> _What you need to do_
Only the lines from the one that contains "The width and height of the screenshot is (1140, 641)." through the last line of the data below should be duplicated, exactly and without pictures.
(Information given Opens)
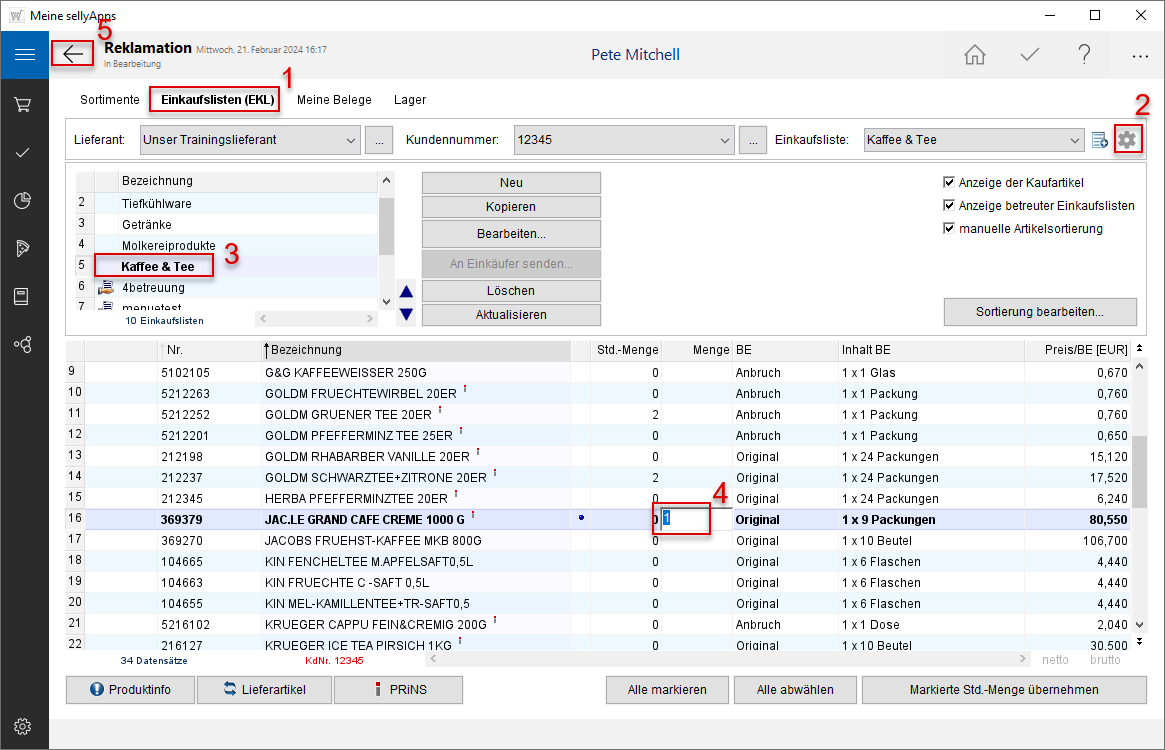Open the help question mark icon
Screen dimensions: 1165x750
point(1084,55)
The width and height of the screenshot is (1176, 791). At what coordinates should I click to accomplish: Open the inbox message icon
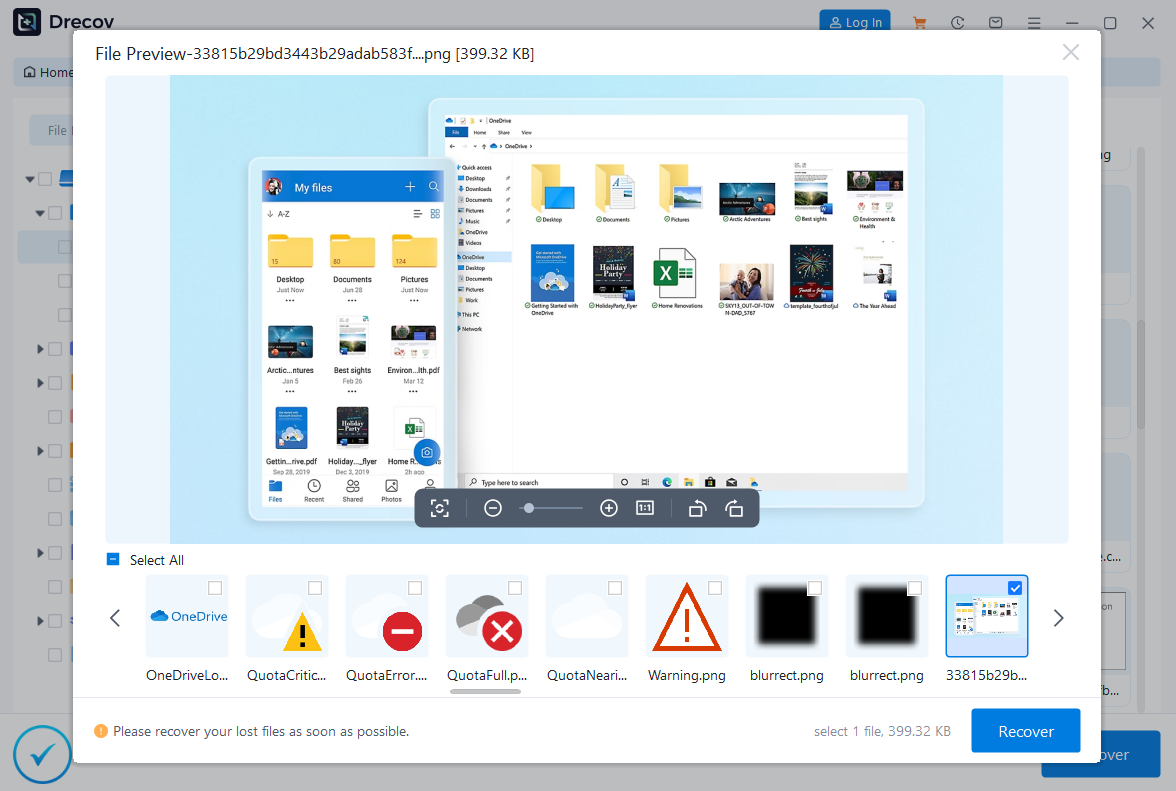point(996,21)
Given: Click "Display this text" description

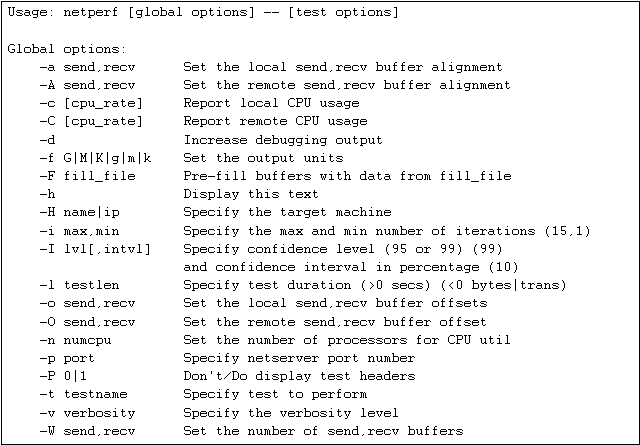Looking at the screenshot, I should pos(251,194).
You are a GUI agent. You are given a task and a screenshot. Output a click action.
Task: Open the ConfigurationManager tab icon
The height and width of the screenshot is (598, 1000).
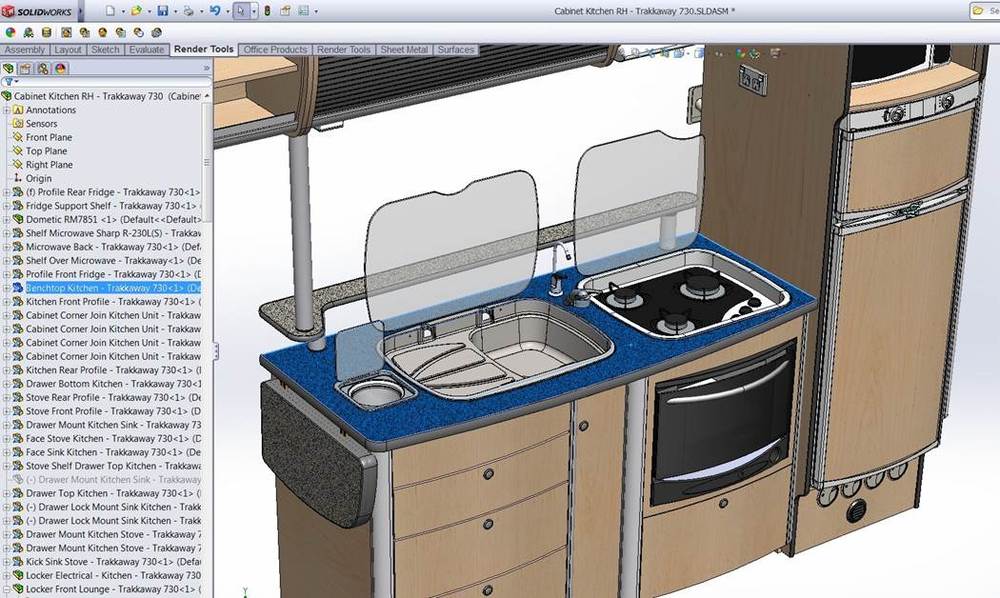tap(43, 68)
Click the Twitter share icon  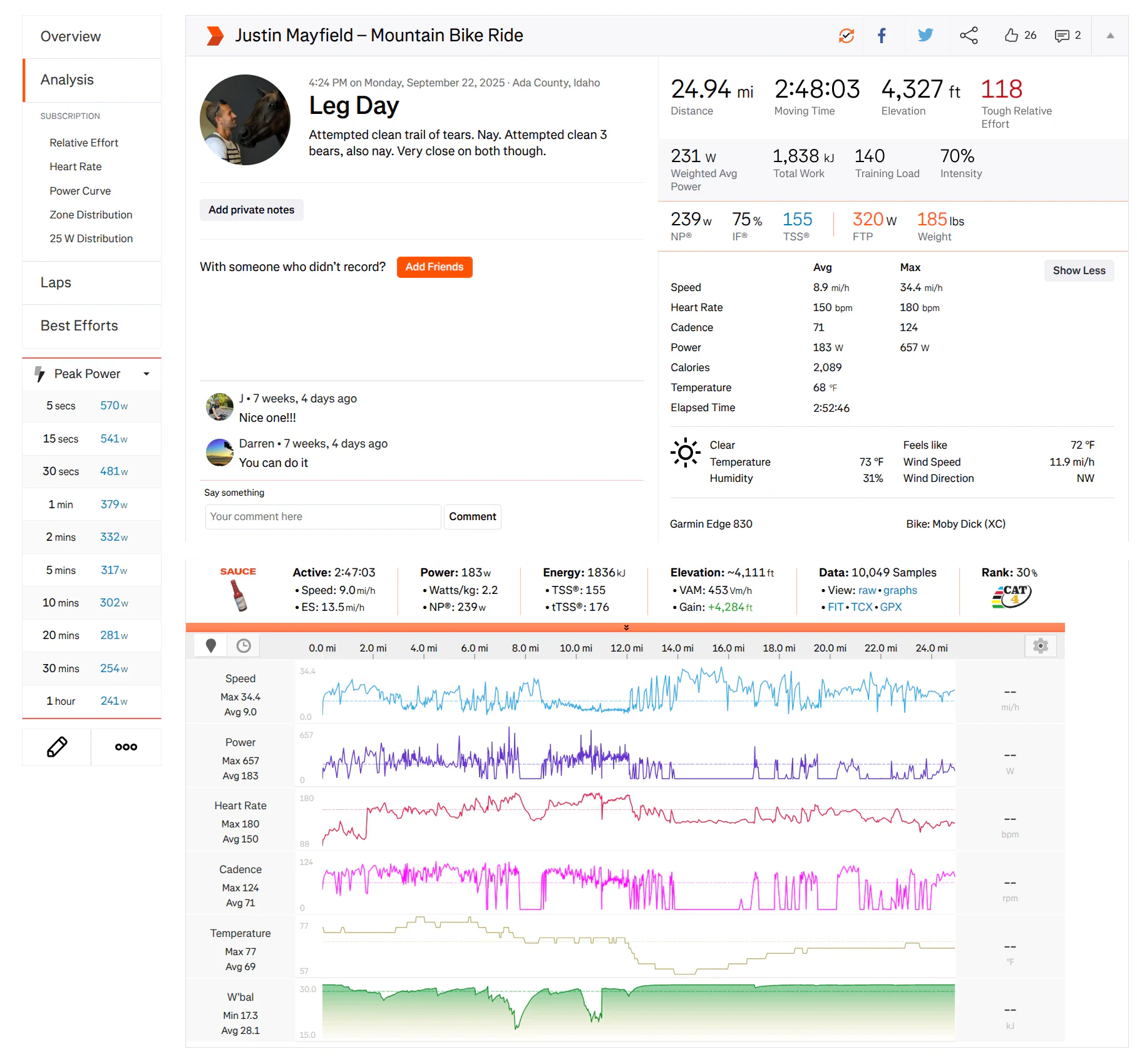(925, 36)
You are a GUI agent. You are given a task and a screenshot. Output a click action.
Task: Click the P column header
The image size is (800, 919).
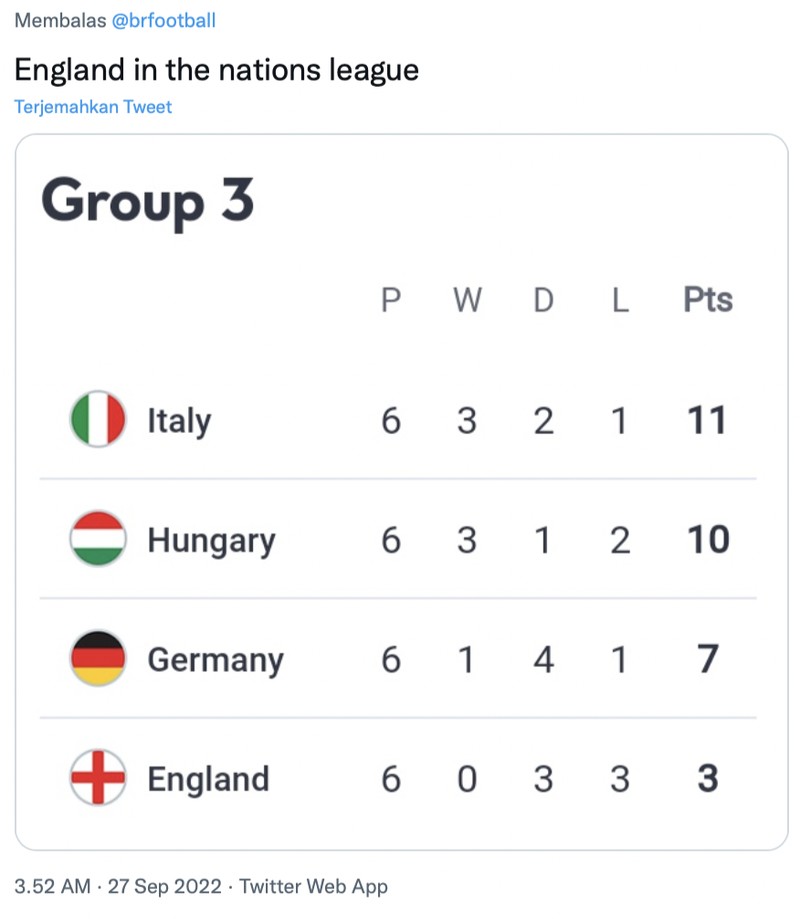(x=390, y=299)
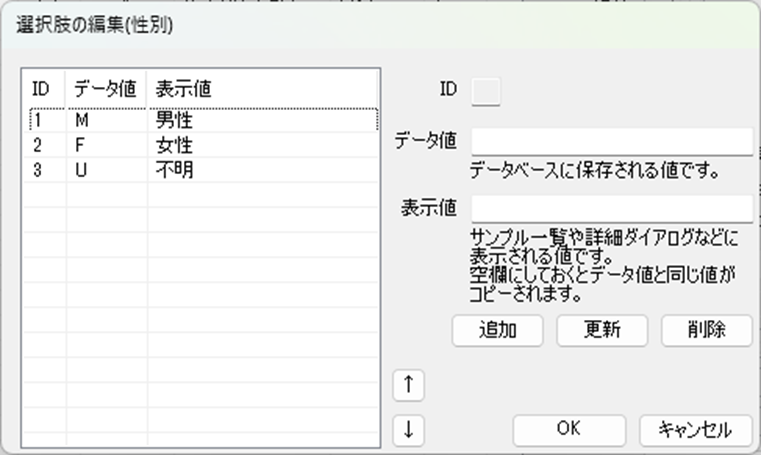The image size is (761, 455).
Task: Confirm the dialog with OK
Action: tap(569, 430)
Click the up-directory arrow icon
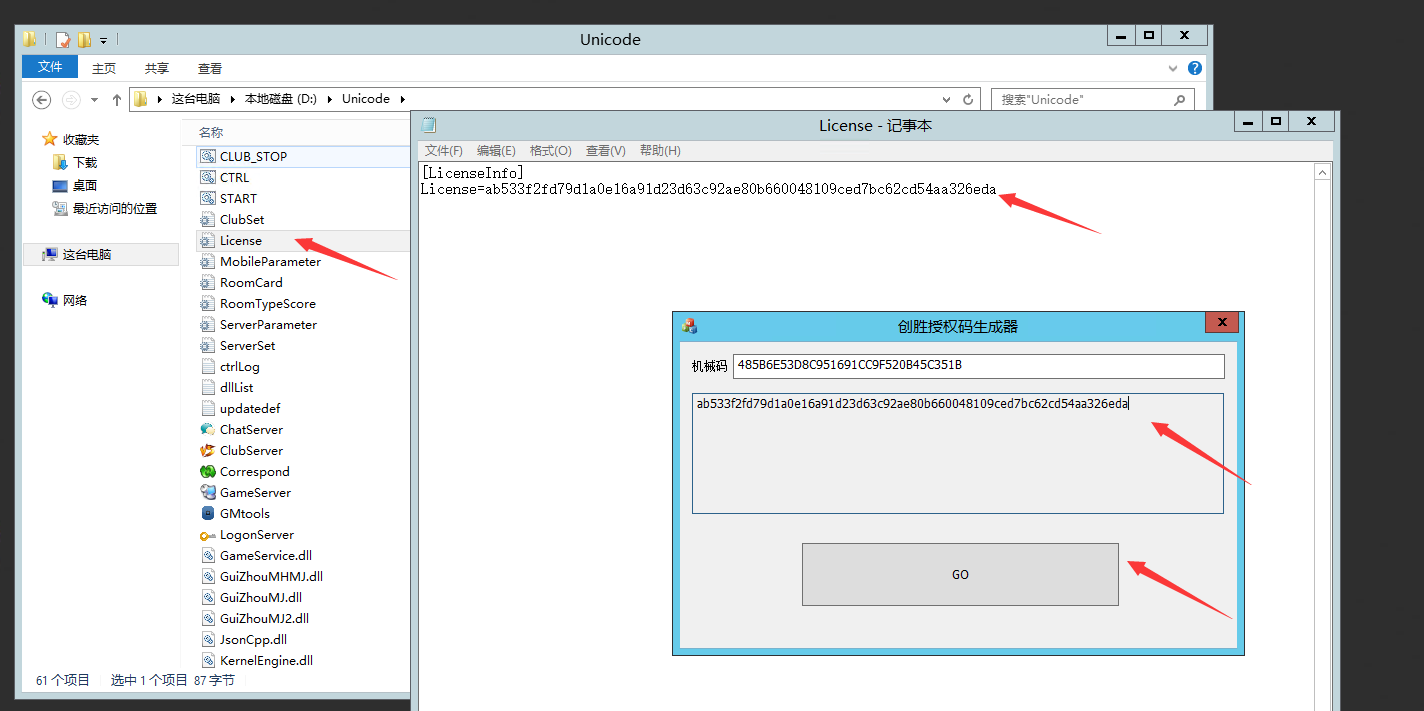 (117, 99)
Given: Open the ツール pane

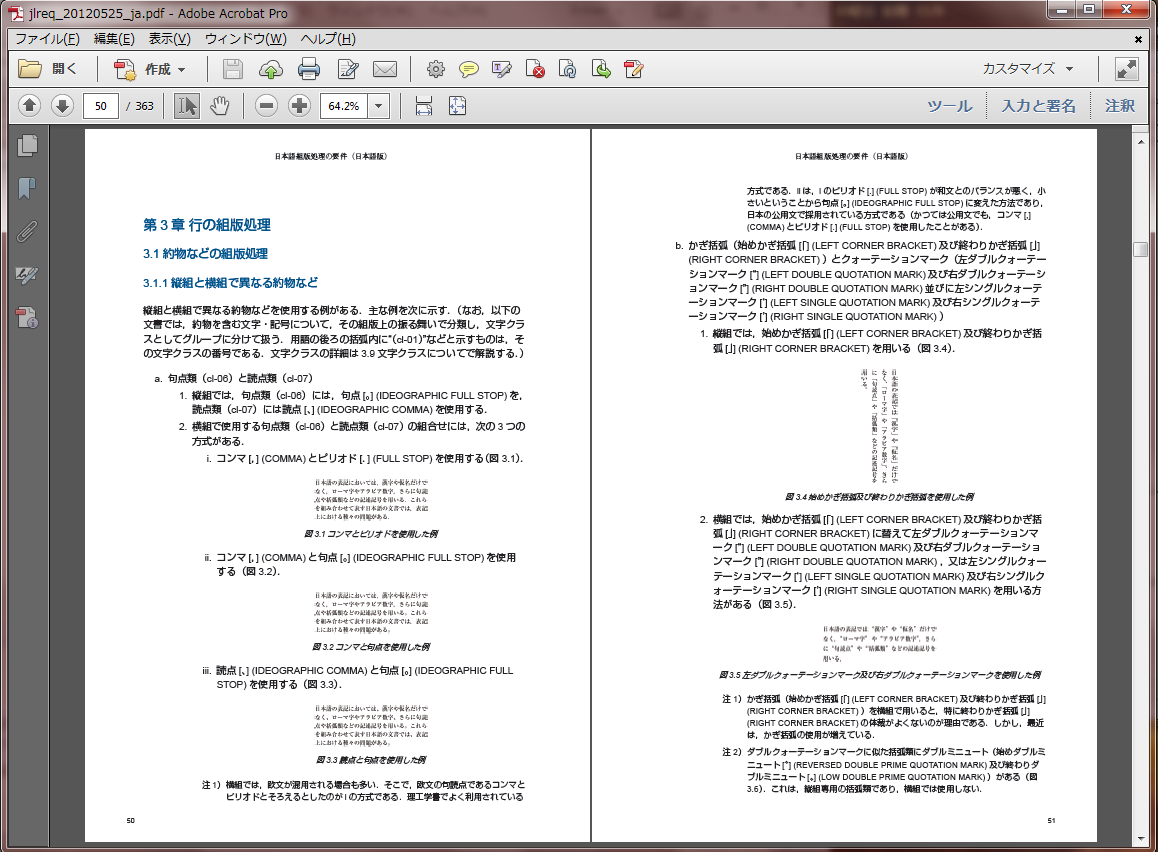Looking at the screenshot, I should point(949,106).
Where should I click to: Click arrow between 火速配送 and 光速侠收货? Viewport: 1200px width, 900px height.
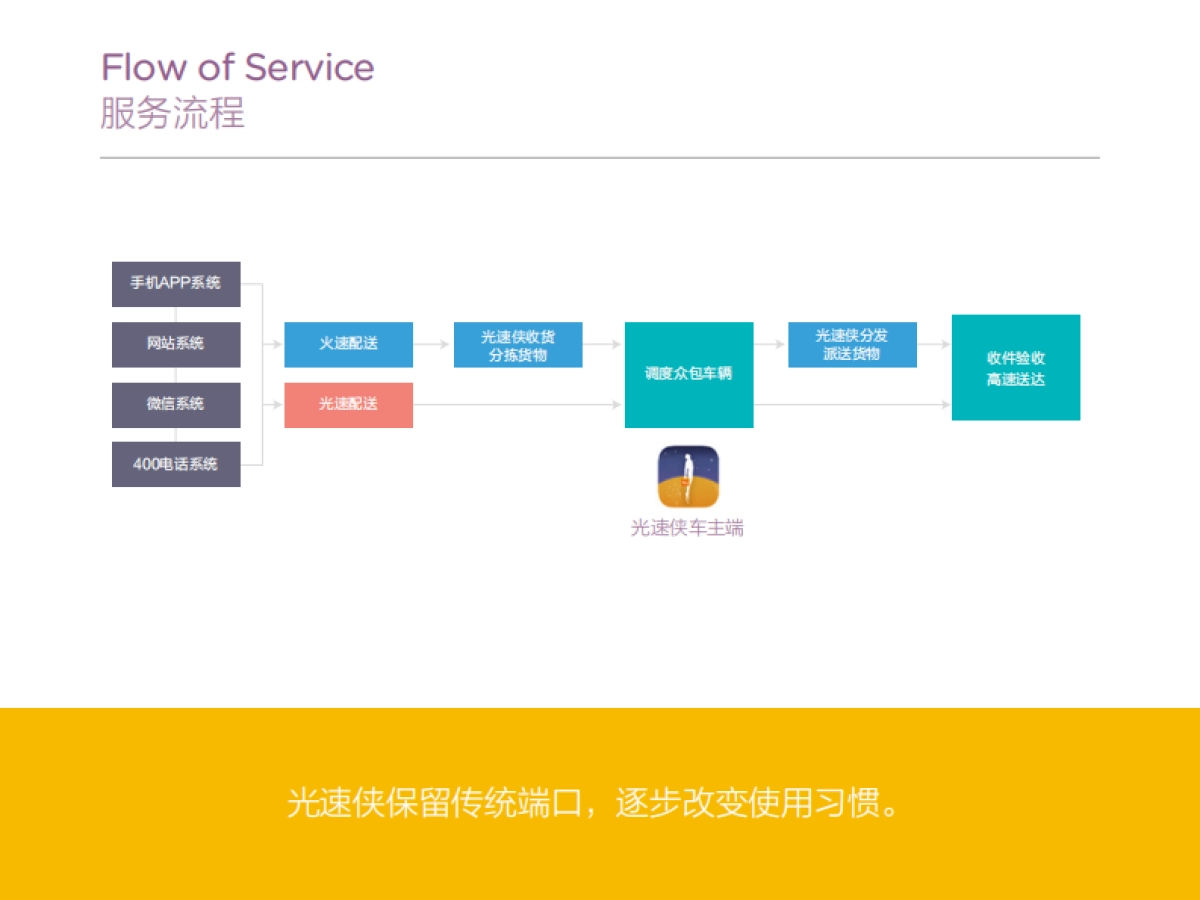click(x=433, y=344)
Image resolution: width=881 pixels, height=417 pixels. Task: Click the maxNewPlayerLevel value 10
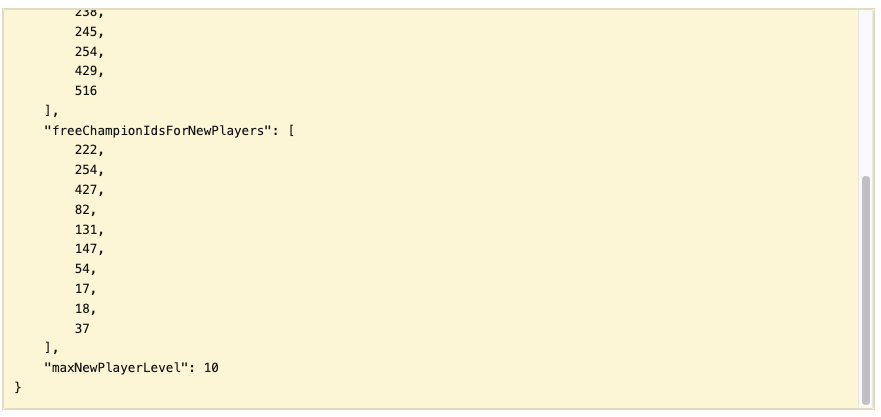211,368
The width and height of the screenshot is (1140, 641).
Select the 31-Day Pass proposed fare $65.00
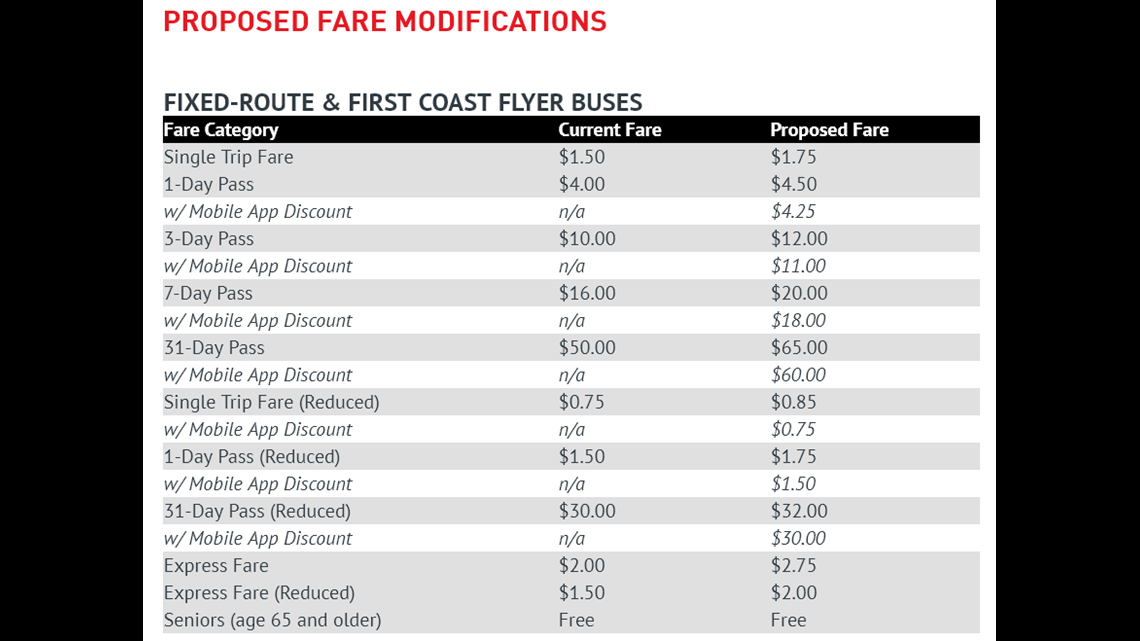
(Information given Closes)
> _Response area_
The width and height of the screenshot is (1140, 641).
Select the 31-Day Pass proposed fare $65.00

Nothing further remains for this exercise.